But this everything-is-a-word strategy fails on the PDP-11, which UNIX very quickly transitioned to. This machine has 16-bit words and 8-bit addressing. Since addresses could then be misaligned, B on the PDP-11 needed a hack where globals that weren’t word-aligned by the linker would be patched at runtime .

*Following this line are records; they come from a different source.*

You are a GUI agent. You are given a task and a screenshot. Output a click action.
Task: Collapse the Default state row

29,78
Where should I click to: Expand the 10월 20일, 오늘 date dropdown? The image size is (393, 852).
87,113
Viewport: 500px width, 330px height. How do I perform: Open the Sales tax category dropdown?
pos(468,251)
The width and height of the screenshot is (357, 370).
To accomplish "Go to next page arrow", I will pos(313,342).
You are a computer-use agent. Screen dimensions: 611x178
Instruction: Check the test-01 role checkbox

So, around May 1972 , Dennis Ritchie added char and [] pointer types to the language, calling it “new B”. Note the use of only [], instead of the later *:

main(argc, argv)
char argv[][]; {
        printf("hello, world!\n");
}

NB to C

He then turned it into a compiler that produces machine code instead of the inefficient threaded code of B, and renamed it to C. The syntax remained the same:

main(argc, argv)
char argv[][];
{
        printf("hello, world!\n");
}

However, the first C compiler in June 1972 had dropped the $( $) escapes for braces from B and support never returned .

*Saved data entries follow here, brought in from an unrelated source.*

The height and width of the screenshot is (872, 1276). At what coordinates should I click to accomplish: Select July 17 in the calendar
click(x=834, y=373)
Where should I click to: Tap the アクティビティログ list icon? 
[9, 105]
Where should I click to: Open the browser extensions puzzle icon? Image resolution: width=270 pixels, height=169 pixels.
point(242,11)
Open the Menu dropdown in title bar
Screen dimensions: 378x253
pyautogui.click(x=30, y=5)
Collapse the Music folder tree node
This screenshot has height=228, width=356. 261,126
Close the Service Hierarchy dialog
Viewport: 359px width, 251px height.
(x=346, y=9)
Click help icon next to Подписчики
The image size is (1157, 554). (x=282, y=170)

But it still retained much of the semantics of B. Functions, arrays, and even labels were indirected via a writable pointer , leading to quirks like reassignable labels :

        goto init;
init:
        ouptr = oubuf;
        init = init1;
init1:

This indirection was removed when structs were added, which created a distinction between pointers and arrays. Pointers are reassignable and arrays are not. As such, * was introduced, at the latest by August 1973 :

main(argc, argv)
char *argv[];
{
        printf("hello, world!\n");
}

With a compiler and structs, C was fast and expressive enough to rewrite the kernel in C, culminating in the release of UNIX V4.

PDP-11 B

Backing up from C to B, we can finally use a Teletype Model 33 again! B on the PDP-11 supported braces, in addition to the following escapes :

  • *0: NUL
  • *e: End of file
  • *(: {
  • *): }
  • *t: Tab
  • **: *
  • *': '
  • *": "
  • *n: Line feed

UNIX was ported to the PDP-11 in February 1971 . Some time between then and the B reference manual in January 1972 , the use of { } curly braces was invented, setting it apart from its predecessors. At the time of the draft mid-1971 manual , they were clearly using the Teletype Model 37, a newer teleprinter that supported braces . If PDP-11 B did not support { } from the start, it gained them very shortly thereafter.

The runtime library resembles later C:

main() $(
        printf("hello, world!*n");
$)

Unfortunately, no B source code survived from this era. However, the compiled PDP-11 B runtime from June 1972 survived and has been disassembled, and a compiler that produces this output has been reconstructed .

PDP-7 B

And before the PDP-11, PDP-7 B also supported $( and $) instead of, or in addition to, braces. But it used two-char printing for the 18-bit word size:

main() $(
   write('he'); write('ll'); write('o,');
   write(' w'); write('or'); write('ld'); write(041012);
  $)

Only two B programs from the PDP-7 era of UNIX have survived, both showing this syntax :

main $(
   auto ch;
   extrn read, write;

   goto loop;
   while (ch != 04)
      $( if (ch > 0100 & ch < 0133)
            ch = ch + 040;
      if (ch==015) goto loop;
      if (ch==014) goto loop;
      if (ch==011)
       $( ch = 040040;
          write(040040);
          write(040040);
          $)
      write(ch);
   loop:
      ch = read()&0177;
      $)
  $)

This syntax is directly borrowed from its predecessor, BCPL.

BCPL to B

B was Ken Thompson’s version of BCPL, simplified to its core, as he so often did. The name too was a contraction of either BCPL or Bon, an unrelated language he created during his Multics days .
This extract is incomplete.